■ **INPUT DATA**:
- - - - - - -

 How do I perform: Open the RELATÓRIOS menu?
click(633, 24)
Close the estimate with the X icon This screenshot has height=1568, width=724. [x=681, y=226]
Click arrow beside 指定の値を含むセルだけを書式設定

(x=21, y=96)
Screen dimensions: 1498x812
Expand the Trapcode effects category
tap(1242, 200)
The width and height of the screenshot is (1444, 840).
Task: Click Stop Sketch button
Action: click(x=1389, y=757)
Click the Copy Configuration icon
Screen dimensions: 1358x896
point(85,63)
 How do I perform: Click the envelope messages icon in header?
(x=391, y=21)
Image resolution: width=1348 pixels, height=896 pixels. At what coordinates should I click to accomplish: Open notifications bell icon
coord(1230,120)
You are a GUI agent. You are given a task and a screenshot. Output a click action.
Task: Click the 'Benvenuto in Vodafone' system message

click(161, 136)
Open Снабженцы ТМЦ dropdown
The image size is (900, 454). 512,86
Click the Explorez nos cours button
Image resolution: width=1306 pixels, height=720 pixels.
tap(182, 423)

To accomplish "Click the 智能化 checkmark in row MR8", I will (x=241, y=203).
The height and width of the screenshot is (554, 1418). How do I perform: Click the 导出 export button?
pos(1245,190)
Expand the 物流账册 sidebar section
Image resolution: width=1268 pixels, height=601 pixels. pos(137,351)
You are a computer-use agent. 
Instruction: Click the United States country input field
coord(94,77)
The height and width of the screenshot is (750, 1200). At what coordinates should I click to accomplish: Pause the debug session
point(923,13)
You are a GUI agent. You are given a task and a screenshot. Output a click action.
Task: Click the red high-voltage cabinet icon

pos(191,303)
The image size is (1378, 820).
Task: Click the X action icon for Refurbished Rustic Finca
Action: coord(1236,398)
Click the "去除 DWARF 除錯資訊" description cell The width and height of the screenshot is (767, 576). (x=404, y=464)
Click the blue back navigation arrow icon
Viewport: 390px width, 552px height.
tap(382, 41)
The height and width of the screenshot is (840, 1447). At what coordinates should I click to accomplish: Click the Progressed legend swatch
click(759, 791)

- - - - - - -

■ **TASK GOAL**: The whole listing above must be copied exactly.

■ **SOLUTION BELOW**:
 How do I perform: Open the RELATÓRIOS menu?
click(633, 24)
Close the estimate with the X icon This screenshot has height=1568, width=724. [x=681, y=226]
Click arrow beside 指定の値を含むセルだけを書式設定

(x=21, y=96)
Screen dimensions: 1498x812
Expand the Trapcode effects category
tap(1242, 200)
The width and height of the screenshot is (1444, 840).
Task: Click Stop Sketch button
Action: click(x=1389, y=757)
Click the Copy Configuration icon
Screen dimensions: 1358x896
point(85,63)
 How do I perform: Click the envelope messages icon in header?
(x=391, y=21)
Image resolution: width=1348 pixels, height=896 pixels. At what coordinates should I click to accomplish: Open notifications bell icon
coord(1230,120)
You are a GUI agent. You are given a task and a screenshot. Output a click action.
Task: Click the 'Benvenuto in Vodafone' system message

click(161, 136)
Open Снабженцы ТМЦ dropdown
The image size is (900, 454). 512,86
Click the Explorez nos cours button
Image resolution: width=1306 pixels, height=720 pixels.
tap(182, 423)

To accomplish "Click the 智能化 checkmark in row MR8", I will (x=241, y=203).
The height and width of the screenshot is (554, 1418). How do I perform: Click the 导出 export button?
pos(1245,190)
Expand the 物流账册 sidebar section
Image resolution: width=1268 pixels, height=601 pixels. pos(137,351)
You are a computer-use agent. 
Instruction: Click the United States country input field
coord(94,77)
The height and width of the screenshot is (750, 1200). At what coordinates should I click to accomplish: Pause the debug session
point(923,13)
You are a GUI agent. You are given a task and a screenshot. Output a click action.
Task: Click the red high-voltage cabinet icon

pos(191,303)
The image size is (1378, 820).
Task: Click the X action icon for Refurbished Rustic Finca
Action: coord(1236,398)
Click the "去除 DWARF 除錯資訊" description cell The width and height of the screenshot is (767, 576). (x=404, y=464)
Click the blue back navigation arrow icon
Viewport: 390px width, 552px height.
tap(382, 41)
The height and width of the screenshot is (840, 1447). At what coordinates should I click to accomplish: Click the Progressed legend swatch
click(759, 791)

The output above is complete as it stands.